Doctors should not treat coronavirus patients with experimental drugs unless it is part of a clinical trial, the National Institutes of Health panel said in new guidelines issued Tuesday.
The guidelines give medical professional details on what drugs to use and when, how to provide extra oxygen to patients struggling to breathe and outlines side effects and complications patients with the coronavirus may experience.
The panel specifically advises against using the combination of antimalarial drug hydroxychloroquine with the antibiotic azithromycin because of potential toxic side effects.
The combination has been touted by President Donald Trump for weeks as an effective treatment even though there is no medical recommendation to use the drugs.

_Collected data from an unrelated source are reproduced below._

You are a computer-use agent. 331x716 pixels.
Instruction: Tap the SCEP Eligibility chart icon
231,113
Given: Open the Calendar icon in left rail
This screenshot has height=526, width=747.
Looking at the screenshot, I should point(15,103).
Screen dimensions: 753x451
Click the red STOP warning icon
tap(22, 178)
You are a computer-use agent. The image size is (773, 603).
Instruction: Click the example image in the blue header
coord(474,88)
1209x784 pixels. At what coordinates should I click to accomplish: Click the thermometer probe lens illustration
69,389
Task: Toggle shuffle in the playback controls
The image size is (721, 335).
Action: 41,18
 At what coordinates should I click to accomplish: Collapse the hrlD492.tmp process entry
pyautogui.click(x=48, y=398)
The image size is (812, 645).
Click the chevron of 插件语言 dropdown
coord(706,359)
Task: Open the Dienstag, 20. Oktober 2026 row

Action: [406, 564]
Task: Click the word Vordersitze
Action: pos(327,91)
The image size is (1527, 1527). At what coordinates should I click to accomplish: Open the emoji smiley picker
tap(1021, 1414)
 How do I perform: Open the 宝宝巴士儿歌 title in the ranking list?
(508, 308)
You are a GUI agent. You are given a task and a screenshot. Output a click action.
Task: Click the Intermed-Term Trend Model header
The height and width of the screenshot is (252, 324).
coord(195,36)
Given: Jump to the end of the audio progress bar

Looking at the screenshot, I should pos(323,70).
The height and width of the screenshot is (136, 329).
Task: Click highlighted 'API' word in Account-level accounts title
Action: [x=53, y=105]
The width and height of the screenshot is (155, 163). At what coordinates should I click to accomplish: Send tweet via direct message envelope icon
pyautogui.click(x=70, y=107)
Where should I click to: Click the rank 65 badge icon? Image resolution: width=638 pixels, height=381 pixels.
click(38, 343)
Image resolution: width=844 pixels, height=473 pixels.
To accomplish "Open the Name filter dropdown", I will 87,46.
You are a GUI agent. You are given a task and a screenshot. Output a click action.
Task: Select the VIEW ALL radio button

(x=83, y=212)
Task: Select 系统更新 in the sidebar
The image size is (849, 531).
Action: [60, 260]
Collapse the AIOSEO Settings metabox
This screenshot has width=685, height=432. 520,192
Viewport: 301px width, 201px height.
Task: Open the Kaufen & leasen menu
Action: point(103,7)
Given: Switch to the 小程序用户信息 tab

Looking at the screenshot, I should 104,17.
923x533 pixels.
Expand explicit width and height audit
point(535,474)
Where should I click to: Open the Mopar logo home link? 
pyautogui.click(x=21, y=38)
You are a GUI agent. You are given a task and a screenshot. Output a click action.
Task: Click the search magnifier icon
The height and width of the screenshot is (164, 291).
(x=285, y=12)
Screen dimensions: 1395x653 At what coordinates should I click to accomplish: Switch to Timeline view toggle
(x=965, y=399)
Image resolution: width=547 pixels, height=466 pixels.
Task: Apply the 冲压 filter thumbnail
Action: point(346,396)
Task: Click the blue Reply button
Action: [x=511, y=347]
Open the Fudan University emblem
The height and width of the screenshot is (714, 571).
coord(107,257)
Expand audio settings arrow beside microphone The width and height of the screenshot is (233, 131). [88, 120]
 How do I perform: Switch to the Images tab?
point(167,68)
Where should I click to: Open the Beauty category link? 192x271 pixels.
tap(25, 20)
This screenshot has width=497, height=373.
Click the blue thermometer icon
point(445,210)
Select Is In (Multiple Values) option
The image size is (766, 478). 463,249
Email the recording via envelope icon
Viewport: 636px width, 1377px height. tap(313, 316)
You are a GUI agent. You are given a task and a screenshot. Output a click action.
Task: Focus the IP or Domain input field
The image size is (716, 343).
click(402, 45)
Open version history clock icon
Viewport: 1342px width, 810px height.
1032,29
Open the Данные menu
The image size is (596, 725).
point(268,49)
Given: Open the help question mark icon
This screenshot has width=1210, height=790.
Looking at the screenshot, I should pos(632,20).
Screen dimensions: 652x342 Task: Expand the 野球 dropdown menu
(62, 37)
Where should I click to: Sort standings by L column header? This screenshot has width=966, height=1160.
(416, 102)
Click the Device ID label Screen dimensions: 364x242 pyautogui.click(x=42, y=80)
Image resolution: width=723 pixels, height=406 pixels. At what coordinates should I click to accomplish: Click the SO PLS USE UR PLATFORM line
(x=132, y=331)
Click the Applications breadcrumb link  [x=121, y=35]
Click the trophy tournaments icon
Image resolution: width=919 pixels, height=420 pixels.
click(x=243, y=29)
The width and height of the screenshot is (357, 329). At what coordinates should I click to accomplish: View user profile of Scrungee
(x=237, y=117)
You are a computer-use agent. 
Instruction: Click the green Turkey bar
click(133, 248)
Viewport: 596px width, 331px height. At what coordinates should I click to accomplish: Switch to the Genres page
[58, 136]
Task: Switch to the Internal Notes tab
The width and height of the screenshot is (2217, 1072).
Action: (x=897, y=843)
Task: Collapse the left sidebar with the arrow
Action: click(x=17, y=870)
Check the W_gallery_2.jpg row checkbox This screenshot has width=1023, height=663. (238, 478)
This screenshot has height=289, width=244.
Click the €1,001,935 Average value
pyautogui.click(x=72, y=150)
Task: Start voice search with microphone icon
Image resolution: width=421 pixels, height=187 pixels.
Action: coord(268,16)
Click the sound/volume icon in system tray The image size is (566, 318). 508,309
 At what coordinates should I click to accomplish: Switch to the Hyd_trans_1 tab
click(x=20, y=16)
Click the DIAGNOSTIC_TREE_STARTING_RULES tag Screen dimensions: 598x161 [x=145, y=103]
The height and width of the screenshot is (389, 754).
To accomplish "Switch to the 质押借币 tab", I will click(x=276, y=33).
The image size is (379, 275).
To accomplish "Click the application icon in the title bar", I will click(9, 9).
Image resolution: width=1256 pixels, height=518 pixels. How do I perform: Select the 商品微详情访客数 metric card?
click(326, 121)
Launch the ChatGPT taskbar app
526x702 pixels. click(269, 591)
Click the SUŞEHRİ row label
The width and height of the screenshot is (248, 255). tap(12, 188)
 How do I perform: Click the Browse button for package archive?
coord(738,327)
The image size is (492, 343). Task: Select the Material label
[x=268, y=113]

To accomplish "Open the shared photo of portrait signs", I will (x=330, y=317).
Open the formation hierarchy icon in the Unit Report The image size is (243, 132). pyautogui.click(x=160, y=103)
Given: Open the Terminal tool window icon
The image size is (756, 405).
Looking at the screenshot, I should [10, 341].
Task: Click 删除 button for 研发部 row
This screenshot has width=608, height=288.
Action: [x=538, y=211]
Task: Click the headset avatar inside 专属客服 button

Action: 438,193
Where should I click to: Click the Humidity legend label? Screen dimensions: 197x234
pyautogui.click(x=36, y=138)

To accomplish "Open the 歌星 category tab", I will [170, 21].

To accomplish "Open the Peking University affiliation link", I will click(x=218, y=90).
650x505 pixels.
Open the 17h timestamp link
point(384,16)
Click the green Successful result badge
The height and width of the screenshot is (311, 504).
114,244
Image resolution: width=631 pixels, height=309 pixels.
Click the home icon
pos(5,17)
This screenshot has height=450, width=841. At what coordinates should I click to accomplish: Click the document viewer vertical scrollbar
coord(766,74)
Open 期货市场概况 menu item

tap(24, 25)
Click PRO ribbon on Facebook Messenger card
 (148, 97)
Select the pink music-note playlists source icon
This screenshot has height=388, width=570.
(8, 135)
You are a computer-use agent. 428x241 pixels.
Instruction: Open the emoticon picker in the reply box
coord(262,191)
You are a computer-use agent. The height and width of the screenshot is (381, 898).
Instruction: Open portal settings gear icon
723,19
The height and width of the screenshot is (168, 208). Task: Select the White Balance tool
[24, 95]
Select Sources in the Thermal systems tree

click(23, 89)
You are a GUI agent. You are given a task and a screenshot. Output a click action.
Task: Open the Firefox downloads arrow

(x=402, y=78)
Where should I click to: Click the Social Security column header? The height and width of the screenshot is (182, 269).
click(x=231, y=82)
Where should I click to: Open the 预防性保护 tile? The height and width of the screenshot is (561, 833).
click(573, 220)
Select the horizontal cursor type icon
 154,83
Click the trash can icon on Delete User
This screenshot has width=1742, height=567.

The new recommendations also warn against using other experimental drugs due to “insufficient clinical data to recommend either for or against using chloroquine or hydroxychloroquine for the treatment of COVID-19.”
The health experts say experimental drugs should only be administered as part of a clinical trial.
During Tuesday’s White House coronavirus task force meeting, Trump spent time talking about possible vaccines and treatments for coronavirus, but did not mention hydroxychloroquine, MSNBC reports.
When asked about the new NIH guidelines on using the drug, CNN reports Trump avoided answering and said, "we'll take a look at that. I'm always willing to take a look.”
The NIH panel noted no drug has been shown to help patients recover from the virus and no drugs are approved by the U.S. Food and Drug Administration for treatment.